Prevention Strategies:
-Meticulous surgical technique with careful dissection
-Adequate crural closure without excessive tension
-Appropriate selection of fundoplication type
-Effective postoperative pain control and early mobilization
-Patient education on diet and activity.

Key Points

Exam Focus:
-Understand the different types of hiatal hernias (Type I, II, III, IV)
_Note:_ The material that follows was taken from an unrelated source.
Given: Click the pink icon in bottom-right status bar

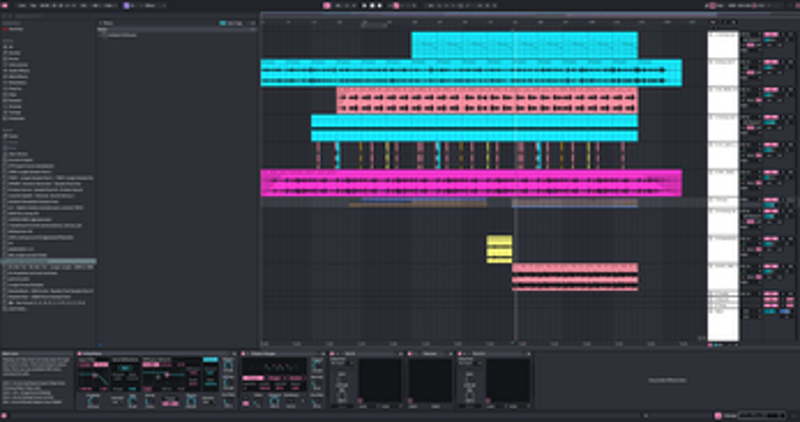Looking at the screenshot, I should pos(718,416).
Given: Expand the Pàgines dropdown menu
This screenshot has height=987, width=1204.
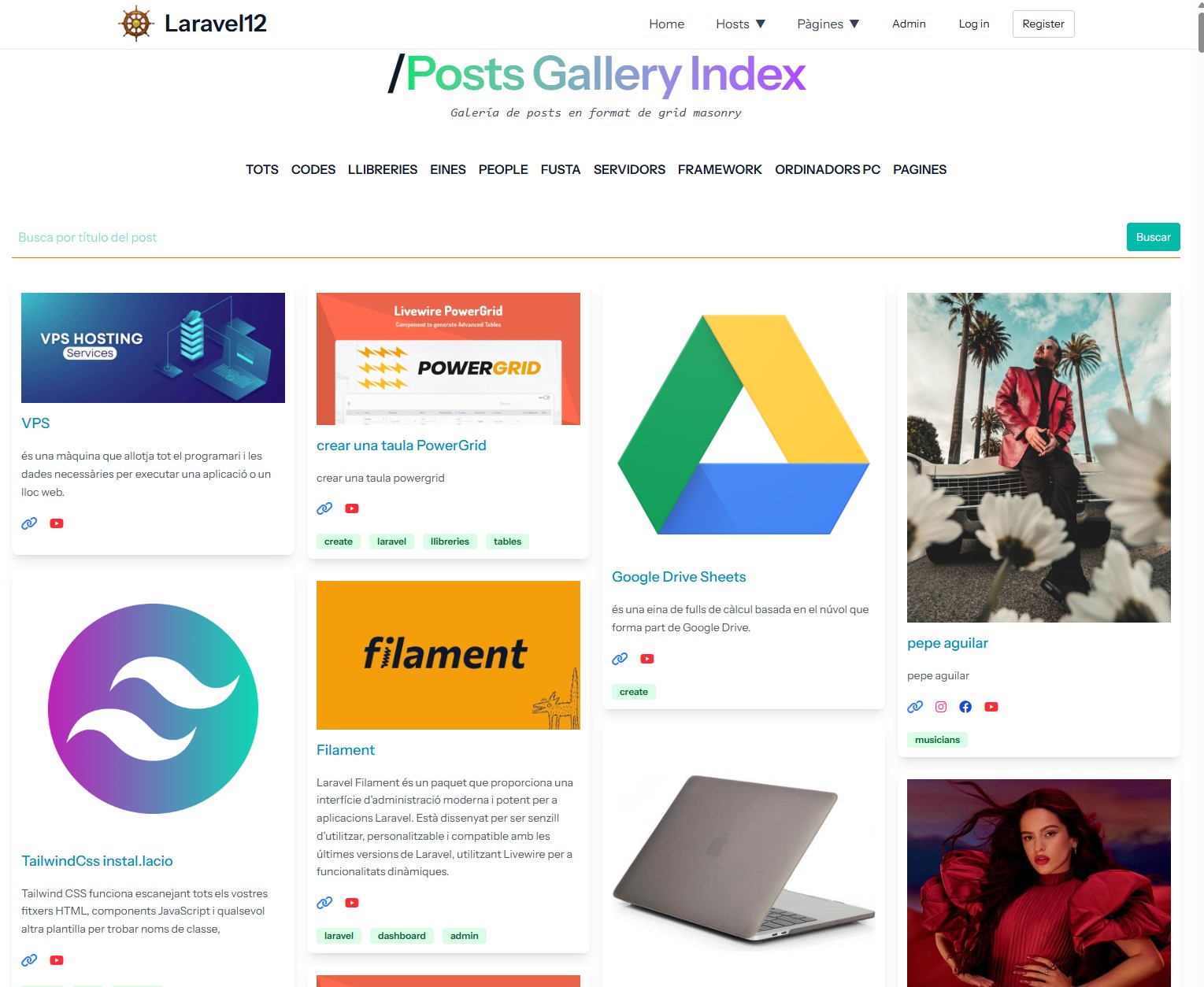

-Differentiate between Nissen and Toupet fundoplication indications and outcomes
-Recognize complications of laparoscopic repair and their management
-Know the critical steps of hiatal dissection and crural closure.
Clinical Pearls:
-Always confirm the gastroesophageal junction location before division of short gastric vessels
-Adequate mobilization of the gastric fundus is essential for a tension-free wrap
-Secure sutures for crural closure to prevent recurrence
-Monitor for signs of bowel obstruction postoperatively.
Common Mistakes:
-Incomplete division of short gastric vessels leading to difficult mobilization
-Inadequate crural dissection or over-tightening of sutures causing excessive tension and dysphagia
-Performing a fundoplication in a patient with significant preoperative dysphagia or motility disorder
-Failure to recognize recurrence symptoms.